**AIM OF THE TASK**
Work out how many lines of the material below contain the word "target", then write that number alone.

**MATERIAL PROVIDED**
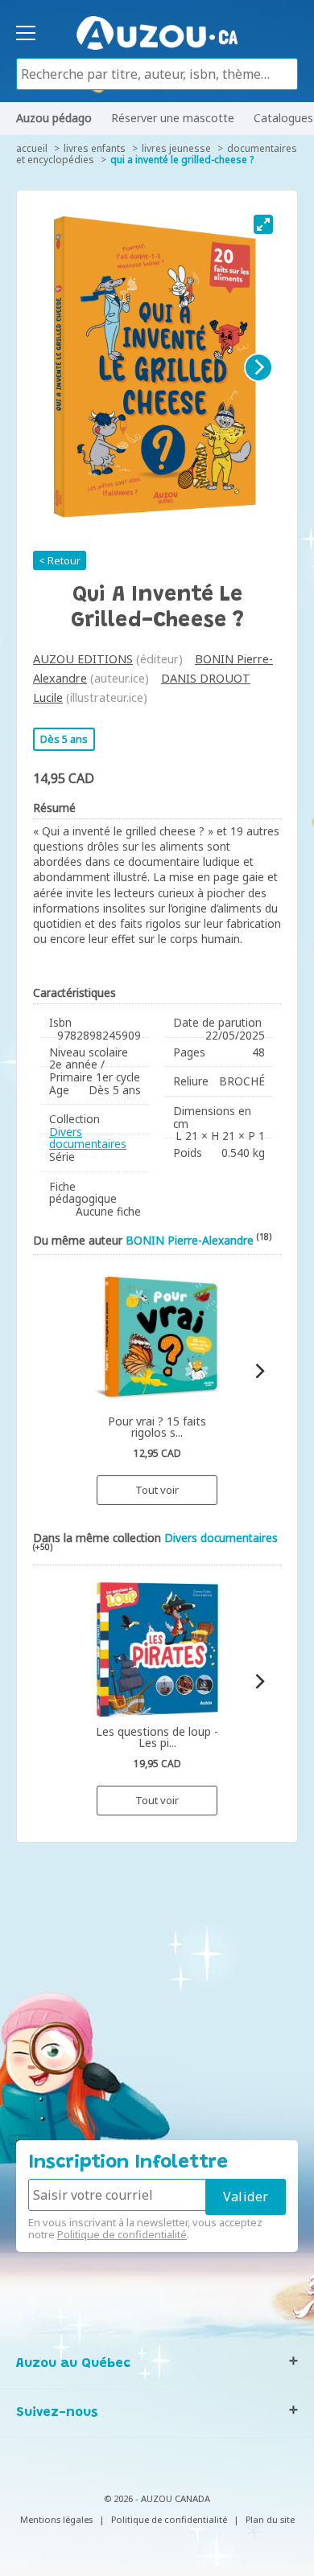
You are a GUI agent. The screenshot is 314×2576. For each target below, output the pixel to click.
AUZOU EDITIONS (83, 659)
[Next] (258, 367)
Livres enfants (95, 148)
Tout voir (157, 1490)
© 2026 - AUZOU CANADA (157, 2498)
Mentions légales (56, 2519)
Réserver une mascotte (172, 117)
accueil (32, 148)
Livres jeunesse (176, 148)
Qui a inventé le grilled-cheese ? (182, 159)
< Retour (60, 560)
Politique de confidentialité (122, 2234)
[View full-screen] (263, 224)
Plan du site (270, 2519)
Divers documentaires (87, 1138)
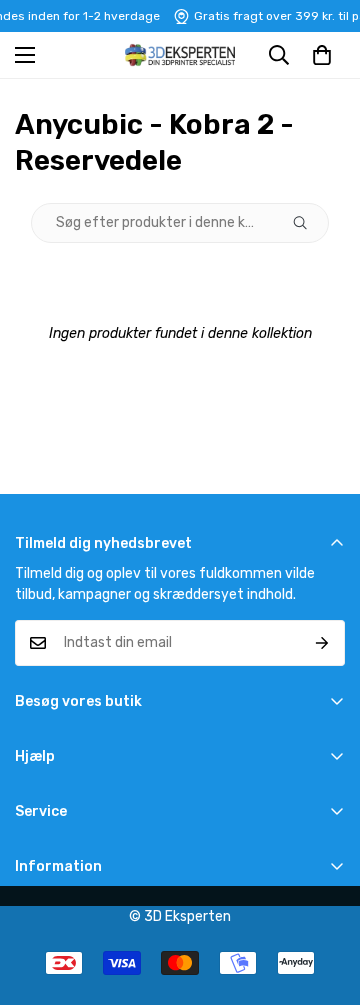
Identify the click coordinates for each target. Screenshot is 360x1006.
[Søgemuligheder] (308, 223)
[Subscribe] (322, 643)
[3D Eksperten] (180, 55)
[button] (322, 55)
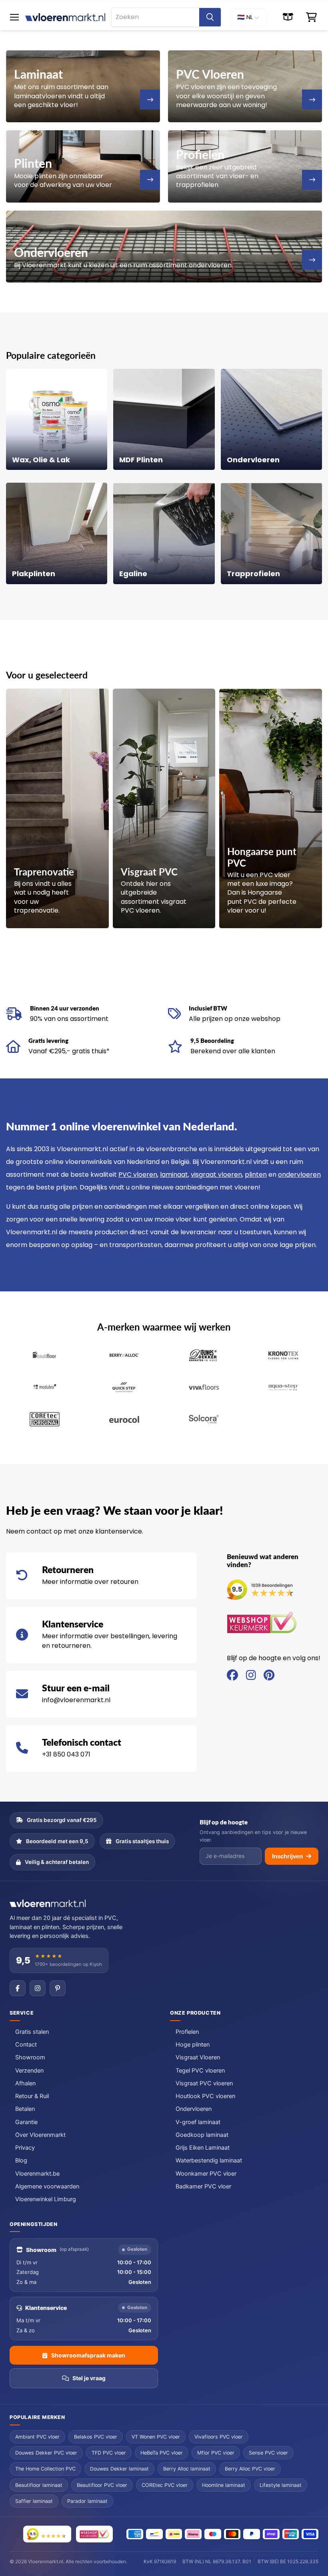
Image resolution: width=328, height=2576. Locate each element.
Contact (26, 2044)
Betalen (25, 2109)
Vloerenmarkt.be (37, 2173)
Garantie (26, 2122)
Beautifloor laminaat (38, 2485)
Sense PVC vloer (268, 2453)
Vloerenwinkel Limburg (45, 2199)
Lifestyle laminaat (281, 2485)
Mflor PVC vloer (215, 2453)
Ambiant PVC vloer (37, 2437)
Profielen (187, 2031)
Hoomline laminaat (223, 2485)
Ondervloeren (194, 2109)
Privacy (25, 2147)
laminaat (174, 1174)
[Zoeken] (210, 17)
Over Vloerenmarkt (40, 2134)
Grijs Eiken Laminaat (203, 2147)
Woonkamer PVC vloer (206, 2173)
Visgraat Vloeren (198, 2057)
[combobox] (155, 17)
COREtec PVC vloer (165, 2485)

**YOUR SOLUTION**
2